6 Conclusions and Final Remarks

We have described the main features of the computational electrophysiological modelling of the human heart. From the particular shapes of AP of the cardiac cells depending on their location in the heart to the modelling of diverse types of arrhythmias in cardiac tissue. We have also discussed the main methods to couple the electrophysiology of the individual cells to cardiac tissue.

Currently there are complex models of the geometry of the atria and the ventricles taking into account the anisotropy of the cardiac muscle fibres and the heterogeneous properties of the organ. The level of complexity and detail is arriving to permit patient-specific modelling of the electrical activity [37]. Furthermore, models have to couple the electrical part to the deformation of the muscle walls [38].
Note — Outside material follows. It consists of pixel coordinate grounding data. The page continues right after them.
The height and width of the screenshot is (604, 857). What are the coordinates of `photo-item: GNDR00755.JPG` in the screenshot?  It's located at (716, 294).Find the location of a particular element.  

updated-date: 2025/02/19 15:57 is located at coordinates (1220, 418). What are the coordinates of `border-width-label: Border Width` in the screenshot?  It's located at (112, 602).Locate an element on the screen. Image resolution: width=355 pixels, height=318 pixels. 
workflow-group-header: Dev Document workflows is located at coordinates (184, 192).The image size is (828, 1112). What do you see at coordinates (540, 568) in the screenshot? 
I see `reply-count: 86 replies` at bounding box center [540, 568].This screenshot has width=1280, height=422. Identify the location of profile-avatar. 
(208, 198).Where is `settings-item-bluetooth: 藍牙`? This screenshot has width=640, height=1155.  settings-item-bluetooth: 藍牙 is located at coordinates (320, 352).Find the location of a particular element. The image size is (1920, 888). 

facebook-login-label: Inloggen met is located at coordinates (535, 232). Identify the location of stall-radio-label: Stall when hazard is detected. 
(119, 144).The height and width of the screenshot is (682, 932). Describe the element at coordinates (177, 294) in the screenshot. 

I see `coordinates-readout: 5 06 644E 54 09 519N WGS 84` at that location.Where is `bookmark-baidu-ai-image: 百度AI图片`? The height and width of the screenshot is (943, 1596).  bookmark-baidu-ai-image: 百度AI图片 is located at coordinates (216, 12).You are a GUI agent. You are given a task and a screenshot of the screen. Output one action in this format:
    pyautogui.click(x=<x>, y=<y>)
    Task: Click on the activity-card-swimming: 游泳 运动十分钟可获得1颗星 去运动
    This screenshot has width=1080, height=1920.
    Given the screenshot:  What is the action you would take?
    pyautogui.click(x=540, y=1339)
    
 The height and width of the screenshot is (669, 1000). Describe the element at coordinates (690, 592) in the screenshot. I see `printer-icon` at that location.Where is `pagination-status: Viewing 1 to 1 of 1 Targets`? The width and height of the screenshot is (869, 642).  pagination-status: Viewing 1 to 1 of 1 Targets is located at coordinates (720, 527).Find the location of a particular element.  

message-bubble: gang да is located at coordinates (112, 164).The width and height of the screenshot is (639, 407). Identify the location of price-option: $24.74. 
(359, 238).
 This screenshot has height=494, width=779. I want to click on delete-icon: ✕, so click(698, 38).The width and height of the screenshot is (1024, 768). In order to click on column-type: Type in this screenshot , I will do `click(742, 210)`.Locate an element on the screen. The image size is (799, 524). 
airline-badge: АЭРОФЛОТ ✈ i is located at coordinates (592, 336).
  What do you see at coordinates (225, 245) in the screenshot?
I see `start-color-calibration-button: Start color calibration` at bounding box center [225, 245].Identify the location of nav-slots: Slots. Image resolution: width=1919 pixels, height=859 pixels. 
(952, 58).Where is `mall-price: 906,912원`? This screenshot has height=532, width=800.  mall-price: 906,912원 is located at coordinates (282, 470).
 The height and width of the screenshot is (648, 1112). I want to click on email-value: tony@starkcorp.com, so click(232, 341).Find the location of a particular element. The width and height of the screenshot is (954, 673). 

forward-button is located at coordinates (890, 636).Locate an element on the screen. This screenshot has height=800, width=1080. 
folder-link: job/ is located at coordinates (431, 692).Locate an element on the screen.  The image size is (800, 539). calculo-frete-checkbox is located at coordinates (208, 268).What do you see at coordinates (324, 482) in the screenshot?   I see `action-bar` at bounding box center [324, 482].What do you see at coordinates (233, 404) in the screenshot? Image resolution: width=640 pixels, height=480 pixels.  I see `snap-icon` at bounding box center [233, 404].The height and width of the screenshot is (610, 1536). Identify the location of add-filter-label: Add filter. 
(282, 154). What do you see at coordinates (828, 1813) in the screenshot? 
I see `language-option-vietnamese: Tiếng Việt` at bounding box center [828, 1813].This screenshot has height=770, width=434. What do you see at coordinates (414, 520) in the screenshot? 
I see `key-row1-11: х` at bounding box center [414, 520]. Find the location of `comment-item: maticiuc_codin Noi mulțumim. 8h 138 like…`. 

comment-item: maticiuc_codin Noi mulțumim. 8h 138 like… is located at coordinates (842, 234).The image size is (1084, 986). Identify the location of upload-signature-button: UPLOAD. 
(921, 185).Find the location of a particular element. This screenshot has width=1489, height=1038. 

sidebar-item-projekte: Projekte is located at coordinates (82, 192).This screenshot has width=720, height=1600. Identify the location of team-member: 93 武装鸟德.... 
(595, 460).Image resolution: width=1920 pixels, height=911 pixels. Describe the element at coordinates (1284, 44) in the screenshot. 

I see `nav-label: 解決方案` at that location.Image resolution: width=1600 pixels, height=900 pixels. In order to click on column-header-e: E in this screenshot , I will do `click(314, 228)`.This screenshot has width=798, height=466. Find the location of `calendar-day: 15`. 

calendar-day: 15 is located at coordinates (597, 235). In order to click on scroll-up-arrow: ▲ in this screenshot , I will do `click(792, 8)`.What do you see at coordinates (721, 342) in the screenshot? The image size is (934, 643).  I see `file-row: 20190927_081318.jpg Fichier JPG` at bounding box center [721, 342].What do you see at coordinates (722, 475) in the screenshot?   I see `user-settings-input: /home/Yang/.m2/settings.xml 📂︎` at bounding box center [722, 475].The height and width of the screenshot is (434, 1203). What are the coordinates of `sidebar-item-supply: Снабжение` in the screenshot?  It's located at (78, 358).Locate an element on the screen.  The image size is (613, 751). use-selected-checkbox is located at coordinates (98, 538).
Therefore, the heart is a multiphysics problem [39] which has to consider the interplay among the electric wave propagation, the mechanics of the muscle contraction and the fluid dynamics inside the cardiac cavities to explain the correct performance of this electromechanical pump. It is also a multiscale problem [40], for example, the wrong operation of a ion channel at small spatial and temporal scales can definitely affect the behaviour on the whole organ. The complete computational modelling may permit the study of genetic mutations or the effects of drugs, processes, governing small spatial and temporal scales, in the function of the whole macroscopic organ.

Although many improvements on modelling of electrical activity of the heart have been done during the last decades, the complete description of the human heart is still a challenge for cardiac modellers.